BUENOS AIRES, Aug 4, 2010 (AFP) - Diego Maradona, sacked as coach of Argentina only last week, is in the frame to succeed himself, it emerged here on Wednesday in the latest twist in the saga involving the footballing icon.
View of a graffiti depicting former Argentina's national football team coach Diego Maradona in a wall in Mendoza, Argentina on July 31, 2010. AFP PHOTO
According to Ernesto Cherquis Bialo, Argentina Football Association (AFA) spokesman, Maradona's name is among the list of candidates to fill the vacant coaching position.
"Diego has never gone away and he is still arriving," Bialo told radio station Ten, paraphrasing the lyrics of a famous tango dance.
Bialo said that the identity of the new manager would be revealed in October.

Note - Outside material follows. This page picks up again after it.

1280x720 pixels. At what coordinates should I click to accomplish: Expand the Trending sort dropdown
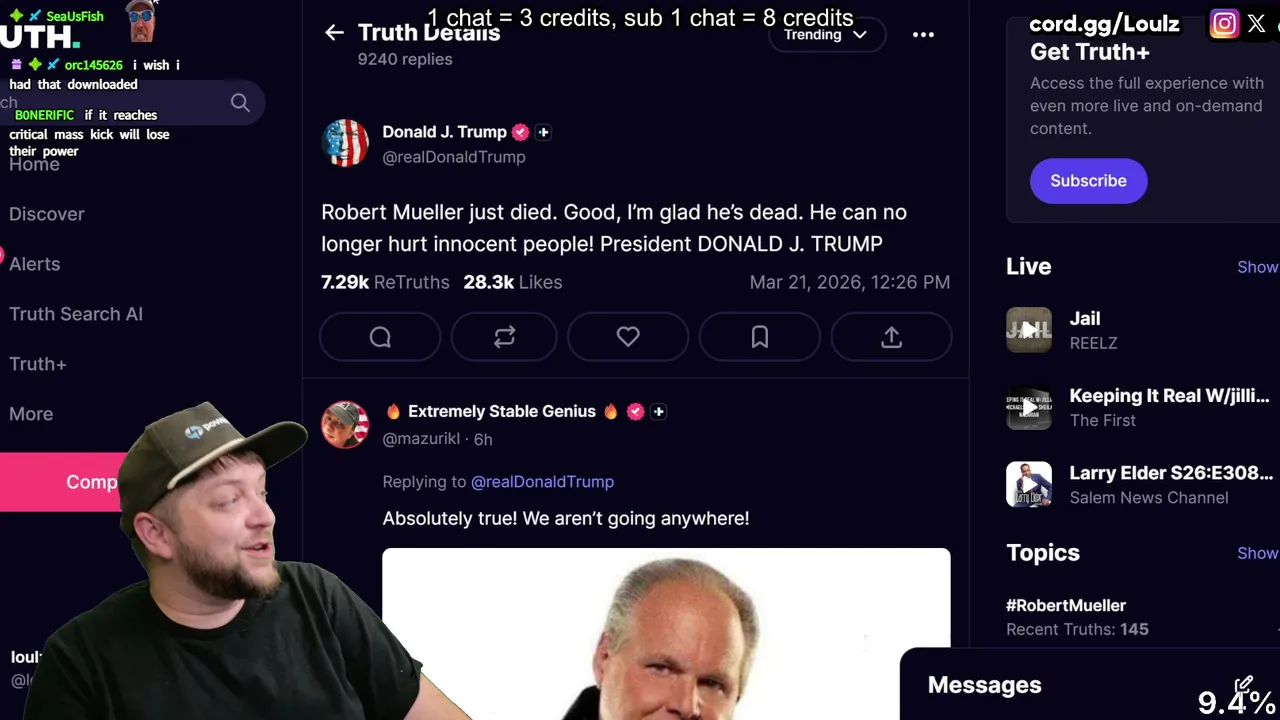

He added: "Nobody's name is forbidden, nor the support for anyone assured."
The possibility of Maradona being reappointed to the job he held for 18 months comes as an unexpected development following his dismissal in the wake of Argentina's 4-0 defeat to Germany in the World Cup quarter-finals.
His sacking prompted a backlash of bitter recriminations from the 1986 World Cup winner who claimed that he had been "lied" to by AFA president Julio Grondona and "betrayed" by team manager Carlos Bilardo.

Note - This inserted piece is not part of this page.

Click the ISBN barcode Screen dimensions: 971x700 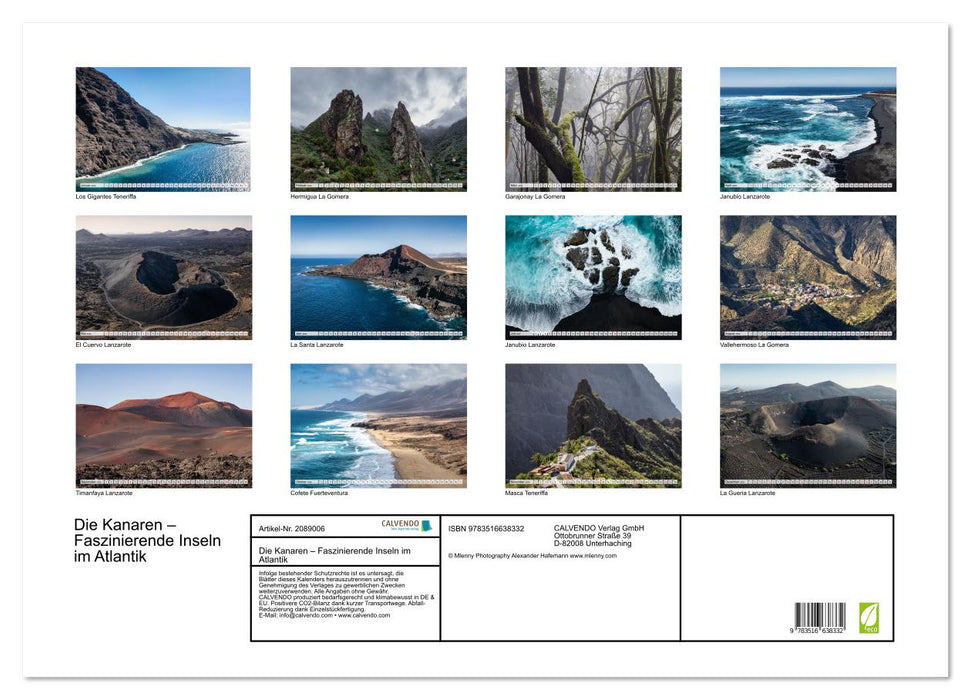click(x=819, y=617)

He blamed the pair for plotting his downfall, claiming that they had gone back on their word after telling him his job was safe after the Germany rout in South Africa.
"Grondona lied to me. Bilardo betrayed me," Maradona claimed after his colourful and controversial reign as Argentina coach came to an abrupt end.

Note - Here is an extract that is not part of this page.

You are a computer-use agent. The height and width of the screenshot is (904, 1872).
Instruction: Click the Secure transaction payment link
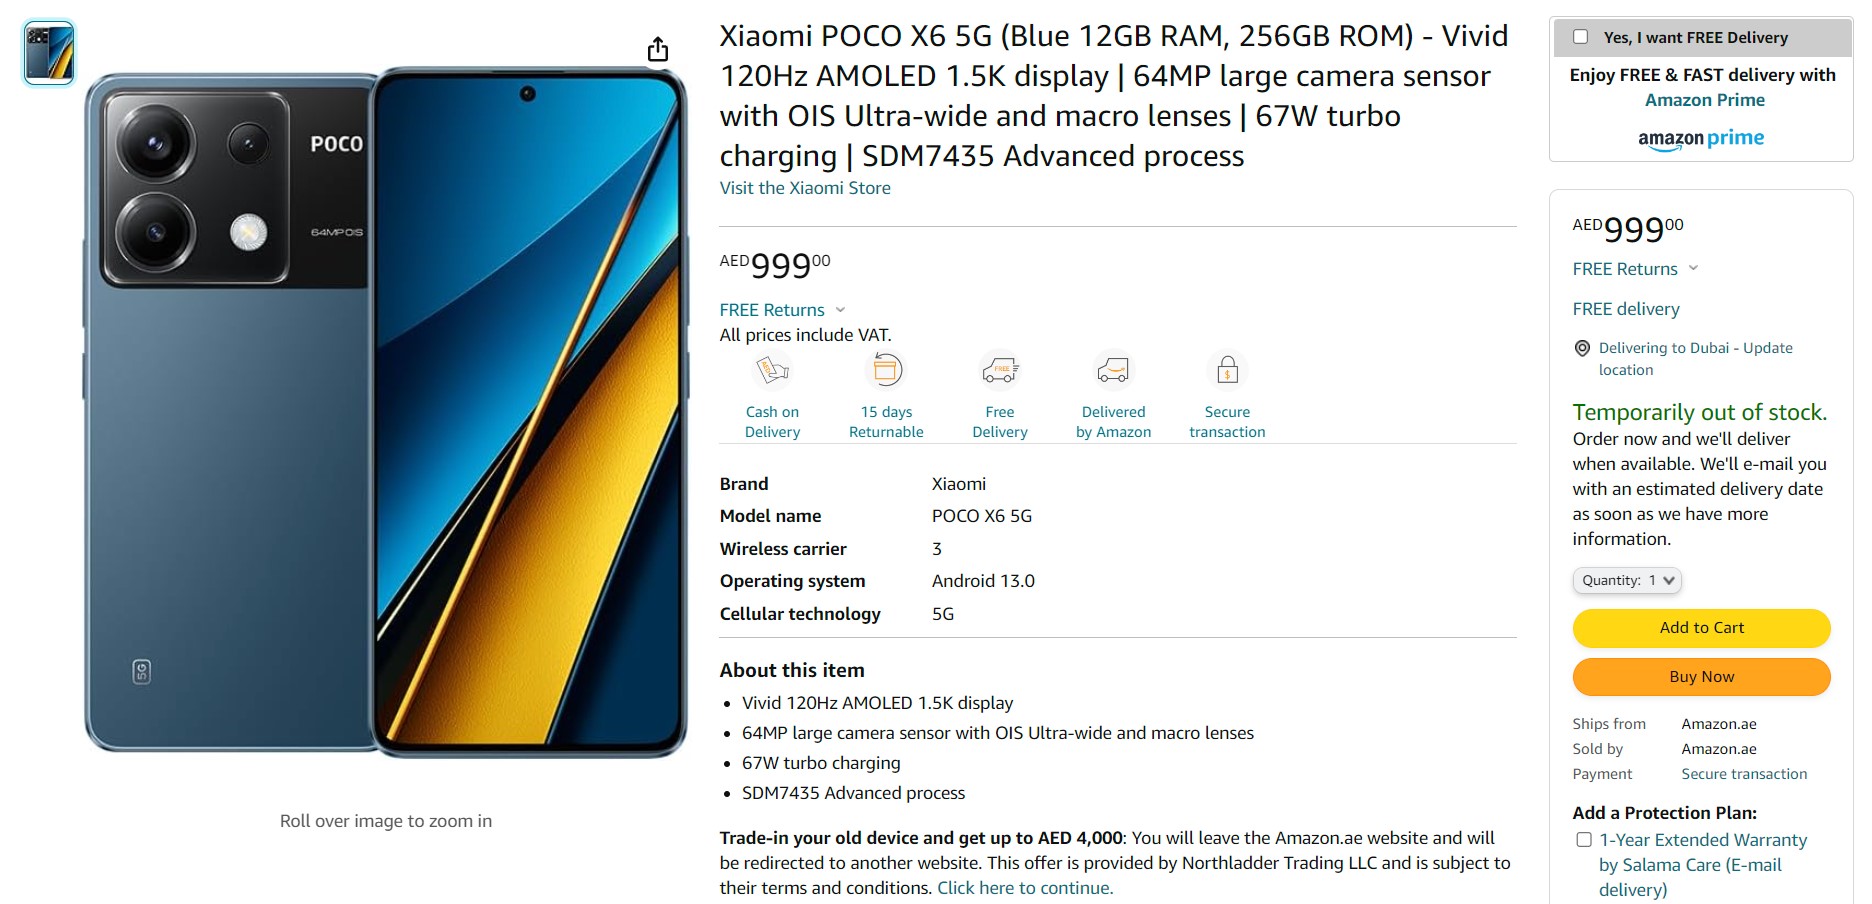pyautogui.click(x=1744, y=774)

Bilardo dismissed the accusations.
"I am sure it's not him who is guilty, but his entourage. I defended and I will continue to defend Maradona to the death," said Bilardo last week.
Bilardo was the first to raise the prospect of Maradona's return, saying on Sunday: "Anything can happen."
Argentina captain Javier Mascherano will hold talks about the vacant coach's position with Grondona in Dublin on Monday before the friendly international between Argentina and the Republic of Ireland.
On Tuesday Mascherano voiced his support for the fallen coach.
"I only have words of thanks for him," said the Liverpool star.
Maradona became the shortest-serving manager of Argentina when he was shown the door after just 18 months in charge for refusing to replace some of his backroom staff.
Maradona received support from the highest level with Argentina President Cristina Kirchner expressing her sadness at his sacking and saying the star did not deserve his treatment.
Kirchner personally phoned Maradona after his press conference last Wednesday during which he lashed out at Grondona and Bilardo.
"I'm very saddened by his departure. I thought he was very dignified with the team," said Kirchner. "He always defended the colours of his country with a lot of heart."
Maradona, who took charge in October 2008, has been replaced on a caretaker basis by under-20 coach Sergio Batista who will lead the team for the August 11 friendly against Ireland.